O tempo da escravatura não acabou, meus caros cidadãos. Existe a ideia de que somos livres, que não somos escravos de ninguém mas, hierarquicamente, somos escravos, e nascemos no berço da servidão com o único propósito na vida: servir e sobreviver.
Felizardo é aquele que não partilha da mesma opinião que eu, por viver em ilusões e fantasiando nos tempos em que a fantasia mentalmente nos visita É realmente a melhor maneira de sobreviver nesta Roma Moderna, neste novo Egipto, nestes campos que, não sendo de algodão o principal cultivo, somos chicoteados mentalmente, ameaçando-nos persistentemente e por vezes, maquiavelicamente utilizando o engenho e artimanha para nos colocarem no olho da rua. O que advém do “ir para o olho da rua”? Eu acho que nem preciso de mencionar o que nos acontece, mas é fácil escrutinar a imagem de que o nosso pequeno reino se desmorono como um simples castelo de cartas, em que os alicerces são frágeis e cedem à tempestade de ser miserável.

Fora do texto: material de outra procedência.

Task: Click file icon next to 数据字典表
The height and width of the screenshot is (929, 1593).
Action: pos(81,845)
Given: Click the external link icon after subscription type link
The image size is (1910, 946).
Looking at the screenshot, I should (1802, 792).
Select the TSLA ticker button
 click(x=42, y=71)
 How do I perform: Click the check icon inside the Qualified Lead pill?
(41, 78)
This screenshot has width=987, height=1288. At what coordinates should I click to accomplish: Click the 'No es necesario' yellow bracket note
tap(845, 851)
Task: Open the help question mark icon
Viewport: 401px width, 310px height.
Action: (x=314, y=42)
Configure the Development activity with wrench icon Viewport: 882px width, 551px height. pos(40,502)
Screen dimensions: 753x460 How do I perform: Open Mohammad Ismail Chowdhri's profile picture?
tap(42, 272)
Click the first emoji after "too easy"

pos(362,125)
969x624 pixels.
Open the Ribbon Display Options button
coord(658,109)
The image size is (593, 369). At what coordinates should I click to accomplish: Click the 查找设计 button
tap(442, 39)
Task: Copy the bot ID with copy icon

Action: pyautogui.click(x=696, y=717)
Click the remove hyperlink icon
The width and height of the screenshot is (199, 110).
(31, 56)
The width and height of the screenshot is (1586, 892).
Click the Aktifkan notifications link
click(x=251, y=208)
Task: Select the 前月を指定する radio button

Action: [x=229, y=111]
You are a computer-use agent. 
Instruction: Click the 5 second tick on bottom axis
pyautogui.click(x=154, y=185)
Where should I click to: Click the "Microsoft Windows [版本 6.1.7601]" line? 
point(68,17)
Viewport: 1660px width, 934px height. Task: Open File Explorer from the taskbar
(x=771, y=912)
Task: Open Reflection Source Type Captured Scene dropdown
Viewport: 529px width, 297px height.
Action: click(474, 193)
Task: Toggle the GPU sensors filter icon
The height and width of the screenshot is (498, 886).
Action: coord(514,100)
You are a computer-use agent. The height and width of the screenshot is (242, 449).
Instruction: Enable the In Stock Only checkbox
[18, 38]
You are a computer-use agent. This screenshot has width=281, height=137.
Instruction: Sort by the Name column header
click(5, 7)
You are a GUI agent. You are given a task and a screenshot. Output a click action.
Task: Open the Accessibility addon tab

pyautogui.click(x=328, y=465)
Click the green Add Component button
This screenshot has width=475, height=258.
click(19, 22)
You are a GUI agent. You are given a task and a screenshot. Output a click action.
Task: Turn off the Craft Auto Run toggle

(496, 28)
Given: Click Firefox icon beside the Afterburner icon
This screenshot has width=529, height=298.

É nosso propósito, e para quem não pretende viver com uma filosofia de “nunca mais chega o fim-de-semana” ou um desesperante “nunca mais chega o final do mês”, para lutar pelos direitos de quem trabalha e tem direito a um pequeno reinado, porque o mundo não de uns, mas sim de todos. Quem nasce tem automaticamente o direito de ter direitos e lutar por eles. Falar é fácil, escrever ainda mais. Fazer é uma distância longo para quem se abriga nesta filosofia de vida. Todos são livres de escolherem uma que lhes proporcione o bem-estar e a felicidade. Dê-mos pelo menos liberdade de escolha. Mas que a escravatura ainda existe, que ainda se ouve o silvar do chicote, e que a luta é árdua e perpétua para que esta desumana vida se dissipe como o nevoeiro matinal, mas que no dia seguinte volta a pairar sobre nós, isso não duvidem vós. Ainda há muito, mas mesmo muito para fazer com que a escravatura acabe....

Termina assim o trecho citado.